··· Available data ···
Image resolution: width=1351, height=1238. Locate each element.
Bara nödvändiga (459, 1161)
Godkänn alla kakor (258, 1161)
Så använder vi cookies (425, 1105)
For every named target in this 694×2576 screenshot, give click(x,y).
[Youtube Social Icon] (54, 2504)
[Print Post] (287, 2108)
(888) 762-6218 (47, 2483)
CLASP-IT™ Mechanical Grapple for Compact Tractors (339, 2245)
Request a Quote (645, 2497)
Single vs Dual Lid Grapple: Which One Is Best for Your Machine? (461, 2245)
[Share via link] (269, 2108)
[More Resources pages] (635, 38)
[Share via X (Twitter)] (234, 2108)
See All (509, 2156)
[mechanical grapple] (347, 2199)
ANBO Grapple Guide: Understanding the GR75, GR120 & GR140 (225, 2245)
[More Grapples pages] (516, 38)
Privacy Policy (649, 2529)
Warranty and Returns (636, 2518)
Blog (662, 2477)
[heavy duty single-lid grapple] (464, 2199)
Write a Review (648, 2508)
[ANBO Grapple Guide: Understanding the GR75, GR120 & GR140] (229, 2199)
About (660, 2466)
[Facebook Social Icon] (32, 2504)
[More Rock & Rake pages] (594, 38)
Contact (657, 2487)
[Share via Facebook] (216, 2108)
···
● Task brief: Set down the records again, exactly.

● Reply:
Image resolution: width=1351, height=1238. Locate each element.
Bara nödvändiga (459, 1161)
Godkänn alla kakor (258, 1161)
Så använder vi cookies (425, 1105)
For every named target in this 694×2576 screenshot, give click(x,y).
[Youtube Social Icon] (54, 2504)
[Print Post] (287, 2108)
(888) 762-6218 (47, 2483)
CLASP-IT™ Mechanical Grapple for Compact Tractors (339, 2245)
Request a Quote (645, 2497)
Single vs Dual Lid Grapple: Which One Is Best for Your Machine? (461, 2245)
[Share via link] (269, 2108)
[More Resources pages] (635, 38)
[Share via X (Twitter)] (234, 2108)
See All (509, 2156)
[mechanical grapple] (347, 2199)
ANBO Grapple Guide: Understanding the GR75, GR120 & GR140 (225, 2245)
[More Grapples pages] (516, 38)
Privacy Policy (649, 2529)
Warranty and Returns (636, 2518)
Blog (662, 2477)
[heavy duty single-lid grapple] (464, 2199)
Write a Review (648, 2508)
[ANBO Grapple Guide: Understanding the GR75, GR120 & GR140] (229, 2199)
About (660, 2466)
[Facebook Social Icon] (32, 2504)
[More Rock & Rake pages] (594, 38)
Contact (657, 2487)
[Share via Facebook] (216, 2108)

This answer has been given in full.